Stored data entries
[Start of section]

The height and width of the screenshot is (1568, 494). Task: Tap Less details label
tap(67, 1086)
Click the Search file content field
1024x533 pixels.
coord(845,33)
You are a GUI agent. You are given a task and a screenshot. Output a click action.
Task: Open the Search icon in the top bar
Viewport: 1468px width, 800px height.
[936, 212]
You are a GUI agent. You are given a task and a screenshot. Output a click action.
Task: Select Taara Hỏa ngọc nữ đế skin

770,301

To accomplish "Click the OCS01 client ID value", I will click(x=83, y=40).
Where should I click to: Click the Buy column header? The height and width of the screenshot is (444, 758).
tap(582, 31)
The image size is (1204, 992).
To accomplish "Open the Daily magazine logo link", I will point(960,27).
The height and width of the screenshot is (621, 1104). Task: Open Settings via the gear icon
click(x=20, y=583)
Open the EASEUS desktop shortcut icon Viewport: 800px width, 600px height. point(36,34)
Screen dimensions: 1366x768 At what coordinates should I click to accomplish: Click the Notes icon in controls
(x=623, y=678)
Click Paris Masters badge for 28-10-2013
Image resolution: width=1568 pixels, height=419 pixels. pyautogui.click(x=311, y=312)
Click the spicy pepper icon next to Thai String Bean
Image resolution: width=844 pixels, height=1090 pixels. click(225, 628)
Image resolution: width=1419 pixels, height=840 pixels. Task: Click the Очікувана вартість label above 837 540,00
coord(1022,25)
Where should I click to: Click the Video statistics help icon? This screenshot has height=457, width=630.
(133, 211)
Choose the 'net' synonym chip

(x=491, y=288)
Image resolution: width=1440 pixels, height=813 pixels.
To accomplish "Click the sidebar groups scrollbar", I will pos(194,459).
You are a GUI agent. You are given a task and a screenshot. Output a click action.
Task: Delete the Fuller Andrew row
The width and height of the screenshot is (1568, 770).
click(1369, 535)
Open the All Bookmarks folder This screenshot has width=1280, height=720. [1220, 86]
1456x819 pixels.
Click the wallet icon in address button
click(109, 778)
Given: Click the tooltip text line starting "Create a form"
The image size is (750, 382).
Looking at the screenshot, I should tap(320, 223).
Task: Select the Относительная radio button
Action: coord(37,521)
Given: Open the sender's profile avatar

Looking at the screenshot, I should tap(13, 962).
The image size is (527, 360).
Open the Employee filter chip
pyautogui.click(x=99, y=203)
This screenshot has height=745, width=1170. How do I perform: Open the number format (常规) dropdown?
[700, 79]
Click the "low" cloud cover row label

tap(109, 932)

[End of section]

TASK BRIEF
No line before the one with "Given: Open the sender's profile avatar" belongs in the answer; copy that line and the rest of the records exactly.

SOLUTION BELOW
Given: Open the sender's profile avatar

Looking at the screenshot, I should tap(13, 962).
The image size is (527, 360).
Open the Employee filter chip
pyautogui.click(x=99, y=203)
This screenshot has height=745, width=1170. How do I perform: Open the number format (常规) dropdown?
[700, 79]
Click the "low" cloud cover row label

tap(109, 932)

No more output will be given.